The headline on CDR this morning was that the Trump administration is thinking about restoring the ancient practice of requiring the use of biological sex on birth certificates rather than whatever it is a person would like to chose for the…um…self. The link under it is about public opinion in the UK, where, apparently, more and more people—and I guess I should also use that word advisedly—believe that other “people” should be able to change their identifying “species.” But, in a bright light of rationality, there seems to be some statistical walk back from believing that children should be able to make unalterable changes to themselves, hormonally or surgically. At the same time, a kindly older woman was horribly harassed on an flight from Paris to London by a man who took it upon himself to shout humiliating racial slurs.
But the real treat is this nice piece by Daniel Hannan, which is an effort to explain, in one go, the falling IQ levels of western countries (I prefer to blame plastic) and the insanity of our increasingly tribal politics. He says its because of screens, but it must be something else. Dear Sweet Baby Jesus, don’t take away my screens. Scientists are trying to figure it out—the IQ thing—and it’s a bit of a conundrum because men (I’m not being sexist, they only studied men, so of course that means we can ignore it completely, because that’s only half of the population, or probably even less) are becoming less intelligent within the same families by generation.
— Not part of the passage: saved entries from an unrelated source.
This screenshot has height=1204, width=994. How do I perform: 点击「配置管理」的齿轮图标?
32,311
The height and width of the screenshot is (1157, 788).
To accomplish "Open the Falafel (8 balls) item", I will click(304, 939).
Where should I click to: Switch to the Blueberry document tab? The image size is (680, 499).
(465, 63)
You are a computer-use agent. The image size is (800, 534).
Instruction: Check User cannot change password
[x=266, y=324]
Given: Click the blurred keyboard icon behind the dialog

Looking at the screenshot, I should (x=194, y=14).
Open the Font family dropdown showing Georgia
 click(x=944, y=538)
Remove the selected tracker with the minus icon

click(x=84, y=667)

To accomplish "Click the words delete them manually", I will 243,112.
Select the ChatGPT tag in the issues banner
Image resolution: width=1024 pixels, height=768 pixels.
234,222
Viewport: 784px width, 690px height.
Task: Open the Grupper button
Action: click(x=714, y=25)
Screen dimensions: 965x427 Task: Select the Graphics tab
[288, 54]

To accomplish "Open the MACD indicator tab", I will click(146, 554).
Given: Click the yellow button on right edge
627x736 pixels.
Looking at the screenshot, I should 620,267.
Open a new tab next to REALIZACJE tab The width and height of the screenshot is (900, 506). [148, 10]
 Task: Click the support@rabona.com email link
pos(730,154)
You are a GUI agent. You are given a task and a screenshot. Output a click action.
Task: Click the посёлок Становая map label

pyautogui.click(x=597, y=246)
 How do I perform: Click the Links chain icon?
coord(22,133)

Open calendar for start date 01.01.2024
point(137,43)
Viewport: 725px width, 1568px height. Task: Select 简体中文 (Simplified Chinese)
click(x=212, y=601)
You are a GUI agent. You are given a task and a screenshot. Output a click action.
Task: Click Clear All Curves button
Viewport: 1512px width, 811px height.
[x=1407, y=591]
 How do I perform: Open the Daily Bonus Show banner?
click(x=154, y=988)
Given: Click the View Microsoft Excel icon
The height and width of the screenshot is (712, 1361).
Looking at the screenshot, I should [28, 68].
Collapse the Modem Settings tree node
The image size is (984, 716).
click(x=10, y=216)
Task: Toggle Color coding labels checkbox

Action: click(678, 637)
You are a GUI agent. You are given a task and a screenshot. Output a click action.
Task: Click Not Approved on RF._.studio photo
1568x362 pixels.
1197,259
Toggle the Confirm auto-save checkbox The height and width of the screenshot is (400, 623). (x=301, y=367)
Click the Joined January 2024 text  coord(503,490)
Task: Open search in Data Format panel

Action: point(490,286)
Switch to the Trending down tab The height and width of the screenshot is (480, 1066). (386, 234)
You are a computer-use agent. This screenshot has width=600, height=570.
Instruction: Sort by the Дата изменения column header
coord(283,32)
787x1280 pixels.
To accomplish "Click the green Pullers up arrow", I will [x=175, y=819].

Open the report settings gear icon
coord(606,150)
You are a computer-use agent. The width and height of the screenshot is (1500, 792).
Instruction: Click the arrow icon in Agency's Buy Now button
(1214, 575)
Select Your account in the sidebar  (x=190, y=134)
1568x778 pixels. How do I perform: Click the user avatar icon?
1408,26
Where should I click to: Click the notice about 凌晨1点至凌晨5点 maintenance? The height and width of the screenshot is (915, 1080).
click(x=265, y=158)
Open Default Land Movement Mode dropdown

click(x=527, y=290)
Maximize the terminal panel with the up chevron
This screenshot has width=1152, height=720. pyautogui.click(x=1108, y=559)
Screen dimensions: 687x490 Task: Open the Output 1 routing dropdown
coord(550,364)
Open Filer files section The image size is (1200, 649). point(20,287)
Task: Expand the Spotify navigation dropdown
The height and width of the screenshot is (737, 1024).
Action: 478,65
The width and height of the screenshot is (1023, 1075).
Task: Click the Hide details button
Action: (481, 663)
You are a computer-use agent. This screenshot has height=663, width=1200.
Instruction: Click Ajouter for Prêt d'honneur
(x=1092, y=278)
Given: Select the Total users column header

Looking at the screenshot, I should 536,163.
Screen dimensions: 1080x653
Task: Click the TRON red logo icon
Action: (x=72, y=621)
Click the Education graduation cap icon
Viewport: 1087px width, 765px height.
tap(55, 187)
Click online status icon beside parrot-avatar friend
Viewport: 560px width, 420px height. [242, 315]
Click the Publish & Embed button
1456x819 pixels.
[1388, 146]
If you were born in the 90s, your IQ is likely to be much lower than if you were born in the 70s. They had hoped to be able to blame immigration or something, but it must be something environmental. As I said, hopefully plastic and not the obvious reality that we all have phones attached to our arms.
That’s really the new gendered species—Technology. We are altering ourselves, perhaps irrevocably, and we’re doing it without thinking about it or even worrying very much. Well, not me though, I worry about everything.
I walked in on my children playing Minecraft on Sunday night, lying back in their luxurious chairs, slack jawed, eyes glazed, and said, “Boy, you guys look really intelligent. I look forward to trying to do school with you tomorrow.” They giggled like it was funny and stuck out their tongues and rolled their eyes into the back of their heads like they were zombies. It would have been the perfect time for them to pop out and vote in this upcoming election.
Anyway, its fine, Amy Schumer is having a baby. Did you know that she went out and got married, secretly? There’s a twitter moment that says this, “Amy Schumer and chef Chris Fischer are married thanks to comedian John Early, who officiated the wedding in character as Vicky with a V.” I don’t really know what that means because I’ve never heard of that person. Sounds charming, though.
And finally, in the most interesting and remarkable turn of events, it looks like I will actually finish my thirty hour listen of Bleak House today. It was the first book I downloaded when I got audible, in one of those fits where you lose your mind and think you’ll be a completely different person than you actually are. As in, for some perverse reason, I, someone with no attention span and not even an hour to spare, much less 30, stupidly thought I would have time to track uninterrupted through the labyrinthine plot with children shouting questions at me every thirty seconds, even having read it before. Fortunately, though I can’t concentrate very long on anything, I also can’t abide there being notifications or anything like that, left out there mocking me. So I had to finish the book because there it was. I am choosing to self-identify as someone who finishes every single audible download. And you know what? It’s true, Dickens wraps everything up too neatly in a bow right at the end. Someone pointed this out to me—because I have friends, really I do—and now the truth is unavoidable.
Well, there you are. All the news commentary you don’t really need for Tuesday. I will now go watch my brain slowly melt away into a puddle of jam.